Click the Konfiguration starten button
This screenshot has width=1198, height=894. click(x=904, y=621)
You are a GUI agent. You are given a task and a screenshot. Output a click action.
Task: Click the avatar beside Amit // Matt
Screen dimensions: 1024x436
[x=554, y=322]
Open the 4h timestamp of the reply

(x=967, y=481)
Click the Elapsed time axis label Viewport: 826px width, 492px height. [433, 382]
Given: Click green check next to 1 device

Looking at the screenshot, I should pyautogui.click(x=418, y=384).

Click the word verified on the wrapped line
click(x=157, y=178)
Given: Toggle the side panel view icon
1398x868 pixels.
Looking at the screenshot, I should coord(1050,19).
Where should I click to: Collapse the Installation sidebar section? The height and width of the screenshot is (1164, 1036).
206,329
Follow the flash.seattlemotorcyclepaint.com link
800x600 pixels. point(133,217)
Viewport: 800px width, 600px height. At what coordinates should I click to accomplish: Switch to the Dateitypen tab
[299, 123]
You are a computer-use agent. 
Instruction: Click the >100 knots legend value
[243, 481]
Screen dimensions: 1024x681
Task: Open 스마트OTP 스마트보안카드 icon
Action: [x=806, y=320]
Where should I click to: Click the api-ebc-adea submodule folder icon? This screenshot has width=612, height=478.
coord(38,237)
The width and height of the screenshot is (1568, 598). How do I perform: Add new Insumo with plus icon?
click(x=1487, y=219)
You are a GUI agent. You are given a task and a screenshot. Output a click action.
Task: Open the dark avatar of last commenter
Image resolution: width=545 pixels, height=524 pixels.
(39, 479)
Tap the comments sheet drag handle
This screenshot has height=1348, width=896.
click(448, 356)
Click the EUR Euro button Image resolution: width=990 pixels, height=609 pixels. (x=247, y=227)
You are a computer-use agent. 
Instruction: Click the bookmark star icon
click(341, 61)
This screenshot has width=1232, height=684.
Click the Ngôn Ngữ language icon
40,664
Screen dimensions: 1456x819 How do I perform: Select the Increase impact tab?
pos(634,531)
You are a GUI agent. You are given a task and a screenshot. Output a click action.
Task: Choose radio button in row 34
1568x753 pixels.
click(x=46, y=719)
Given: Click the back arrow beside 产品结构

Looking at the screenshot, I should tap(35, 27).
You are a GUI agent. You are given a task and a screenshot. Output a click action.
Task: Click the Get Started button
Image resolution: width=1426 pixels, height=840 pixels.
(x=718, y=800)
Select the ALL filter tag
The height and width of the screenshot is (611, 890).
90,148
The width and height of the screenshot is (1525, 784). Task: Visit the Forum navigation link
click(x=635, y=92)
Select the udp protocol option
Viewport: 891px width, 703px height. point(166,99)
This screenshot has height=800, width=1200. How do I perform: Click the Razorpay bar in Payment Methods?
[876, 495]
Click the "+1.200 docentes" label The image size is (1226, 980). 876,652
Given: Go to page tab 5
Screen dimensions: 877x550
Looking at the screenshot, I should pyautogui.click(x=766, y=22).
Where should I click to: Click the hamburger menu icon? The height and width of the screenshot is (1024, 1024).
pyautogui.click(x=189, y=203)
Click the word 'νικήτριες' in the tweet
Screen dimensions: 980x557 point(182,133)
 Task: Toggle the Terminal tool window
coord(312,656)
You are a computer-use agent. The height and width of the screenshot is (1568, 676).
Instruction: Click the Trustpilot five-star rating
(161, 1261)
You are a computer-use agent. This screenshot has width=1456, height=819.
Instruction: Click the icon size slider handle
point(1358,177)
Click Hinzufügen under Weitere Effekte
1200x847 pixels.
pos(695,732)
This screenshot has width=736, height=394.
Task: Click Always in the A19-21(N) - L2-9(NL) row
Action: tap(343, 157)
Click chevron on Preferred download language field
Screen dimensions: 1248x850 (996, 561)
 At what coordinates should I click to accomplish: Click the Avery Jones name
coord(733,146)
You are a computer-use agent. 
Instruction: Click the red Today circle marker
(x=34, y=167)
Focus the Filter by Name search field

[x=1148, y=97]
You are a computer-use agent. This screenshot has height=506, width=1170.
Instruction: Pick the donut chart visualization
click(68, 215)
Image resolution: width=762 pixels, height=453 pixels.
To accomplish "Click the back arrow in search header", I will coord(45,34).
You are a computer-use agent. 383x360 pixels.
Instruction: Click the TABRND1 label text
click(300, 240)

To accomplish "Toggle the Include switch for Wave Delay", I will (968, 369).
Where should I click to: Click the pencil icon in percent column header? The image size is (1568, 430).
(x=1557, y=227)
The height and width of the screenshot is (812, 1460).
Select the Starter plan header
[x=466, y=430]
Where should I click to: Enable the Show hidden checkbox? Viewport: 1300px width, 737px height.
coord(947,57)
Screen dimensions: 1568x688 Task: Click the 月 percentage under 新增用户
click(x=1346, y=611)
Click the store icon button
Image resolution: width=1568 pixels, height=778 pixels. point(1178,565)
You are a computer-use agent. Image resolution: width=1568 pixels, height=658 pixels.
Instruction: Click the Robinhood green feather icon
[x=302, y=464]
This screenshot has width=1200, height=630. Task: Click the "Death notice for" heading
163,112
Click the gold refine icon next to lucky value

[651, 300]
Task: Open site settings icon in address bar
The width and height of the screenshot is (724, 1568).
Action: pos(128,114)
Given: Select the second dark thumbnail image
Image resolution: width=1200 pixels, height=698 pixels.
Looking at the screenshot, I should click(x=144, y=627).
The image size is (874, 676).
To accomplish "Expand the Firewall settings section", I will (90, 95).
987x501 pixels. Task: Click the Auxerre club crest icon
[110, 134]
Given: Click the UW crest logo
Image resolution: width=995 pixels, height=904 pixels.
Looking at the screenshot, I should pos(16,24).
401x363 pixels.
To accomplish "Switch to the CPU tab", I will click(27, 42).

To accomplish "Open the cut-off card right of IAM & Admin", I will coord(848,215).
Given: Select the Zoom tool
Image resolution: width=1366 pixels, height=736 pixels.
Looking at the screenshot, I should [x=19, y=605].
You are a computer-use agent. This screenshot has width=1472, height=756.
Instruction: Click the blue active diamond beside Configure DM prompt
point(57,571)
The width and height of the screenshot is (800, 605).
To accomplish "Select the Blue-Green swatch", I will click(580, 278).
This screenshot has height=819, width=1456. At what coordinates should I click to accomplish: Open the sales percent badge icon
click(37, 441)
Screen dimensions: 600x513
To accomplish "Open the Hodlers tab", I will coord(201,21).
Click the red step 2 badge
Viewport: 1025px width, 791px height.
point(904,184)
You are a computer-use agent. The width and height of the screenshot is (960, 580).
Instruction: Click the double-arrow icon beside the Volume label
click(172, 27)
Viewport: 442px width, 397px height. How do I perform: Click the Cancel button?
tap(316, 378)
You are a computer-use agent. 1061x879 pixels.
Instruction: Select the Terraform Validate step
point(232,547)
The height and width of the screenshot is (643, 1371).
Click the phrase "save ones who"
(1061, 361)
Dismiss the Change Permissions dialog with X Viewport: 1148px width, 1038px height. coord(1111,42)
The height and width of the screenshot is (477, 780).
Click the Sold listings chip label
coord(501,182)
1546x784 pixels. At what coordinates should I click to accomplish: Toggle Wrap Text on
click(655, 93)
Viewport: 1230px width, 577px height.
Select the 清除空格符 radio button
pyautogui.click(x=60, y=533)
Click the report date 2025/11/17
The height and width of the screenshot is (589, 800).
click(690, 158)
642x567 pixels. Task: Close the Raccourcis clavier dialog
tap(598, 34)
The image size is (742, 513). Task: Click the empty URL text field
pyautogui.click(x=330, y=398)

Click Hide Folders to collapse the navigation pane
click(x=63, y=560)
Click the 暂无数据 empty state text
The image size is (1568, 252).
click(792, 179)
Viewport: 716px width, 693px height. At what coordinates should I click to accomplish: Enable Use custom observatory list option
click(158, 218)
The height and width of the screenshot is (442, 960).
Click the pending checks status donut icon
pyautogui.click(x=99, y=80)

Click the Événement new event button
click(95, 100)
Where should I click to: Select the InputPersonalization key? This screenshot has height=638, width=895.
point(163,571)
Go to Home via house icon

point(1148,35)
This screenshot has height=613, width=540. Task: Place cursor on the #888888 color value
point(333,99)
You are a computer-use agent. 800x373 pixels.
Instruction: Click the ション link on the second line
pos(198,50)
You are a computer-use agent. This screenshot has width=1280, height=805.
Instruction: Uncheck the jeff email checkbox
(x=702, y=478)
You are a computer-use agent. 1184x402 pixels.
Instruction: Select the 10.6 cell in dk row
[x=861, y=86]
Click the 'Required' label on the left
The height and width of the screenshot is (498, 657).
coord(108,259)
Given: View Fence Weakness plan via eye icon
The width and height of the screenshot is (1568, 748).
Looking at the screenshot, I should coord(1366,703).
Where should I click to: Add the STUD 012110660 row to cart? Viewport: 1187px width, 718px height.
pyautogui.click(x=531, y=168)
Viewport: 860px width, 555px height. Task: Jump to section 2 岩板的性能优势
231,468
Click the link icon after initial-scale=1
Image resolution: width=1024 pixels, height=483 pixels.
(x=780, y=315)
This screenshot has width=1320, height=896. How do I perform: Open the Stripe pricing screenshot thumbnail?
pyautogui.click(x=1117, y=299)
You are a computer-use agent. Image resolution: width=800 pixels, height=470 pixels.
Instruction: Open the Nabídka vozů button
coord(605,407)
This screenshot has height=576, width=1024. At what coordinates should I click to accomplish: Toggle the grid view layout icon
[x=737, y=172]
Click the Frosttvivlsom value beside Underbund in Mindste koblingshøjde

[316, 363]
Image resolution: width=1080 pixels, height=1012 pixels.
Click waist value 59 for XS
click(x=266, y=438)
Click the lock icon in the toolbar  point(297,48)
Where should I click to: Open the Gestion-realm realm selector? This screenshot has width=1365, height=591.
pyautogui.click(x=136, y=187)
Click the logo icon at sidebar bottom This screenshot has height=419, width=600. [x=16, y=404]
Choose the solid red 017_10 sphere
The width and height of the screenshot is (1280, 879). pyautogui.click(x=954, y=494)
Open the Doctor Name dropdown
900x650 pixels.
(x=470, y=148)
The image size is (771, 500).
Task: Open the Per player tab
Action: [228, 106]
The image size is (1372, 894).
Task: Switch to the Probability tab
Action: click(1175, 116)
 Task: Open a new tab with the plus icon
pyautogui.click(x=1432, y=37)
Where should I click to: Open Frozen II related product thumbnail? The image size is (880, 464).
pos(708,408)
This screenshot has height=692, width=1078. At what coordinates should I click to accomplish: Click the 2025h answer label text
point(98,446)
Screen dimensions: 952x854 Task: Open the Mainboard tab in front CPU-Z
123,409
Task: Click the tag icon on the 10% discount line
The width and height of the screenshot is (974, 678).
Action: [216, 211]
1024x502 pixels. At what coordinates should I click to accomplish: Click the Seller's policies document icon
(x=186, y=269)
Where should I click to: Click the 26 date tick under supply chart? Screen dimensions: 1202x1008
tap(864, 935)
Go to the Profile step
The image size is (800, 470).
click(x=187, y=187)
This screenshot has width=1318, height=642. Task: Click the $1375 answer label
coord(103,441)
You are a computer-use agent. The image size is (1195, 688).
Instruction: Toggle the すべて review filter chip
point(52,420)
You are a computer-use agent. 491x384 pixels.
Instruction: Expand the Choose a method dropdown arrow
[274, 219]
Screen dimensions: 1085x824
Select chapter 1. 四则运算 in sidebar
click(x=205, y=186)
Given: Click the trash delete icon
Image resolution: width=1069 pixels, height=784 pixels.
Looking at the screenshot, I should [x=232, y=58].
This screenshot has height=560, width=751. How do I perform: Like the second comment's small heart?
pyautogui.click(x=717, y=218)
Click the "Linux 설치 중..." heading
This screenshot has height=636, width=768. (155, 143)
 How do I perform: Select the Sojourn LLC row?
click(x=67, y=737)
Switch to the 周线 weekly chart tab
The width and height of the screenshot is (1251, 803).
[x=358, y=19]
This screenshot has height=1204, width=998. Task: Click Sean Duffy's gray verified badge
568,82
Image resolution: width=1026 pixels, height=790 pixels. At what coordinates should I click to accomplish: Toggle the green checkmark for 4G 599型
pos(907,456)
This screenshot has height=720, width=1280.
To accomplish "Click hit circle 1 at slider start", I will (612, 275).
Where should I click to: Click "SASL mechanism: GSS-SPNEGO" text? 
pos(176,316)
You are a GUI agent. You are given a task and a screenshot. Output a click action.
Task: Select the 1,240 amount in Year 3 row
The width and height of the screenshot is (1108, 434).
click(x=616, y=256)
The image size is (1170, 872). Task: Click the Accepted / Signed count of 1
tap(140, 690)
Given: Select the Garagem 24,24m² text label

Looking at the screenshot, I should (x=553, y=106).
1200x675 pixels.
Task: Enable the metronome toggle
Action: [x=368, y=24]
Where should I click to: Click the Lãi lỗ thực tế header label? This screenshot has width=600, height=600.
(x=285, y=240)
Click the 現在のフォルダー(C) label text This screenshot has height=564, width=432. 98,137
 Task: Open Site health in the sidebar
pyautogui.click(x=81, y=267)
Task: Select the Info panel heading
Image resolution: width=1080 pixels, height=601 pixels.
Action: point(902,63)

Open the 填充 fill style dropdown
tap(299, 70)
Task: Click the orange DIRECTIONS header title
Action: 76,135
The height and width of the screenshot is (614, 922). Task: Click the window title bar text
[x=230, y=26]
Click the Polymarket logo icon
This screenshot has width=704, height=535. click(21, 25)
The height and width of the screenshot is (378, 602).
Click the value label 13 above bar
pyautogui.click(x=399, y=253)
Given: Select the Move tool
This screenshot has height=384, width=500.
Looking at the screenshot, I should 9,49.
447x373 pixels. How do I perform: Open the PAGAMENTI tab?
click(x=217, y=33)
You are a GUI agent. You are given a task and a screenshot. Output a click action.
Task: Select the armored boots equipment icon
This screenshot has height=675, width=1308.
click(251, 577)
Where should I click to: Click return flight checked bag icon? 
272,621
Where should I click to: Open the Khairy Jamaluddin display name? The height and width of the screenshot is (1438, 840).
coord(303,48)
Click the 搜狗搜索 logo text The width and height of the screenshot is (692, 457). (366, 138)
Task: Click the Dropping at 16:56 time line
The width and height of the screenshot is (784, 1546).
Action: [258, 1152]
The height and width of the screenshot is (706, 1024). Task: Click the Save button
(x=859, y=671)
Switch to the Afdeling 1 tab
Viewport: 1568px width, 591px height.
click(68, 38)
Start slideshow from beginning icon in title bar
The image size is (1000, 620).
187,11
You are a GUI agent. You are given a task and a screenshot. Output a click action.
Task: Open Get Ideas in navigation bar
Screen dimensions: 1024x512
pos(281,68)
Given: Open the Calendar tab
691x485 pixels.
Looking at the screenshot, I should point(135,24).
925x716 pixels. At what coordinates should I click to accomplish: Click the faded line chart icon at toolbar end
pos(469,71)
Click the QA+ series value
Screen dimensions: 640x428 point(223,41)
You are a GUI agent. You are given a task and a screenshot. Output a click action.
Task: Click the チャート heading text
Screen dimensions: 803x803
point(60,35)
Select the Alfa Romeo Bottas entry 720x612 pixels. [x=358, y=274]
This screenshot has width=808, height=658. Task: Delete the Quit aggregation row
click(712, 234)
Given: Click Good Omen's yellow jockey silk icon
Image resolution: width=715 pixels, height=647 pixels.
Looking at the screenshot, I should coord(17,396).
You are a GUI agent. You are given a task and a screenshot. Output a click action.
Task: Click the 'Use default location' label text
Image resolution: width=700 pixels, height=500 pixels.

**What is expected:** Every line containing the string "settings" should be pulled from the listing and copied.

**Answer to this exercise:**
Task: Open site settings icon in address bar
To accomplish "Expand the Firewall settings section", I will (90, 95).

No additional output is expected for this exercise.